Fatdog is already designed to run with minimum memory usage from the ground up (this is not true for many general purpose distros, especially 64-bit ones); but to support general purpose hardware it sacrifices this feature. The steps we're going to take is to "restore" this feature, by sacrificing the general-purpose-ness a little.

1. Forego graphical boot

Firstly, we will forego graphical boot (Xorg, the window manager, panel, desktop manager all add a good couple of megabytes). This can be done easily by adding "pfix=nox" to the boot parameter.

2. Remove basesfs from initrd

Secondly, we want to get the basesfs (fd64.sfs) out of initrd. This will immediately drops the memory requirement by the size of basesfs (typically ~ 250MB). This can be done by extracting initrd, moving out fd64.sfs somewhere, and then re-packing initrd.

When you do this, don't forget to specify "basesfs" boot parameter to tell Fatdog where to find its basesfs (now that it's no longer contained in its initrd).

3. Remove kernel-modules from initrd

Thirdly, we want to move kernel-modules.sfs out of initrd. This will drop the memory requirement by the size of that file, typically around ~ 45MB. To do this, extract initrd again, move kernel-modules.sfs somewhere. Then copy the file usr/share/blank.sfs (this file is available inside the extracted initrd) and rename it to kernel-modules.sfs. Then repack initrd.

After you do this, please specify "extrasfs" boot parameter to tell Fatdog where to find this extracted kernel-modules.sfs

Upon the completion of this step, Fatdog will perform its initial boot without using any extra drivers - hence the requirement that Fatdog must be able to find its boot disk without needing to load additional kernel modules.

4. Disable unneeded services

Finally, we want to disable services that we don't need. A standard Fatdog usually comes with the follwing services activated:

Services enabled by default
Services Function Disable?

INSTRUCTIONS FOR THE TASK.
Retype the Fatdog passage word for word, starting with "Secondly, we want" and going on through "Then repack initrd.". The records that follow are drawn from a separate source unrelated to the Fatdog passage.

EXCERPTED DATA.

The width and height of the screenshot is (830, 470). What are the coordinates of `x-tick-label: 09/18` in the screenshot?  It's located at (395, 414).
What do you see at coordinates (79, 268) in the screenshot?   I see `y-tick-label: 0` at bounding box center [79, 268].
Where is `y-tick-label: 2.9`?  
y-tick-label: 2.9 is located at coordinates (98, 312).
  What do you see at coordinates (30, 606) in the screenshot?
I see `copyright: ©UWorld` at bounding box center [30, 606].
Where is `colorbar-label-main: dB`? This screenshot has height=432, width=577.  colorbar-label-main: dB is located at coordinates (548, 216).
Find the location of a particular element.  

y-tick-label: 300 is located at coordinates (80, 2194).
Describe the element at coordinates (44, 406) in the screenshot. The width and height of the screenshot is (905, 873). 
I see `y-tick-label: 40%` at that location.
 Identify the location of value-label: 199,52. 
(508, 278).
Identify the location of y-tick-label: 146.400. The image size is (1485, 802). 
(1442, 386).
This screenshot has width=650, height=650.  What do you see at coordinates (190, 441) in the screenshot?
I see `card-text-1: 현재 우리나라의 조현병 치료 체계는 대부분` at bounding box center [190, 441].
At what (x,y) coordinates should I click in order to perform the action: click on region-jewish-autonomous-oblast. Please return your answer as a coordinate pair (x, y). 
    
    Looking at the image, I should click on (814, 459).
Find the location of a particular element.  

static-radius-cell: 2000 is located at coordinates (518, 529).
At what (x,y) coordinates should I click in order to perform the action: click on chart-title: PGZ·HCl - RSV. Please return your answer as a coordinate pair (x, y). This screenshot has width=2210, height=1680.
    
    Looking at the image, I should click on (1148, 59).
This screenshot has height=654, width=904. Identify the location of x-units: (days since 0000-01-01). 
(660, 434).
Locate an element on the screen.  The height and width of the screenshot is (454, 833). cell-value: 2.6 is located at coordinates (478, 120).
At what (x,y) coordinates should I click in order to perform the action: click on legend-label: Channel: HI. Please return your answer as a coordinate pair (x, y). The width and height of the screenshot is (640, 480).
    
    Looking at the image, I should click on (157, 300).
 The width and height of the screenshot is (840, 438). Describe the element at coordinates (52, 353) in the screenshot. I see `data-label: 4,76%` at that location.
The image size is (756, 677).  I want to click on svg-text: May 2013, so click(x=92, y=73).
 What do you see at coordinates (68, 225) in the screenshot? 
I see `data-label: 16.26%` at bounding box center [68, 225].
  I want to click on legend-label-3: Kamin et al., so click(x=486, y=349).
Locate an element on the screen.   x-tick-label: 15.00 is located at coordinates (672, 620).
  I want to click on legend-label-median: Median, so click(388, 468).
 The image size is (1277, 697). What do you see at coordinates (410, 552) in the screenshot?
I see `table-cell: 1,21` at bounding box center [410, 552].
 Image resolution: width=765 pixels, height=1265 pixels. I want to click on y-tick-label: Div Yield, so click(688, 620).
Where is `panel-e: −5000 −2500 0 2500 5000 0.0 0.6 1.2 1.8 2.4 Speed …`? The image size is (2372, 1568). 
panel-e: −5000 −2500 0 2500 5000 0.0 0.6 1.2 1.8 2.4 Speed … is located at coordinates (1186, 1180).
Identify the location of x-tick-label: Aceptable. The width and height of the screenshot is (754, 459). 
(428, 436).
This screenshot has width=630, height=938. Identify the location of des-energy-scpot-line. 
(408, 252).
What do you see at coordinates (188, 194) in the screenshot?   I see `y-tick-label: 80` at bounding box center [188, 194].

OUTPUT.
Secondly, we want to get the basesfs (fd64.sfs) out of initrd. This will immediately drops the memory requirement by the size of basesfs (typically ~ 250MB). This can be done by extracting initrd, moving out fd64.sfs somewhere, and then re-packing initrd.

When you do this, don't forget to specify "basesfs" boot parameter to tell Fatdog where to find its basesfs (now that it's no longer contained in its initrd).

3. Remove kernel-modules from initrd

Thirdly, we want to move kernel-modules.sfs out of initrd. This will drop the memory requirement by the size of that file, typically around ~ 45MB. To do this, extract initrd again, move kernel-modules.sfs somewhere. Then copy the file usr/share/blank.sfs (this file is available inside the extracted initrd) and rename it to kernel-modules.sfs. Then repack initrd.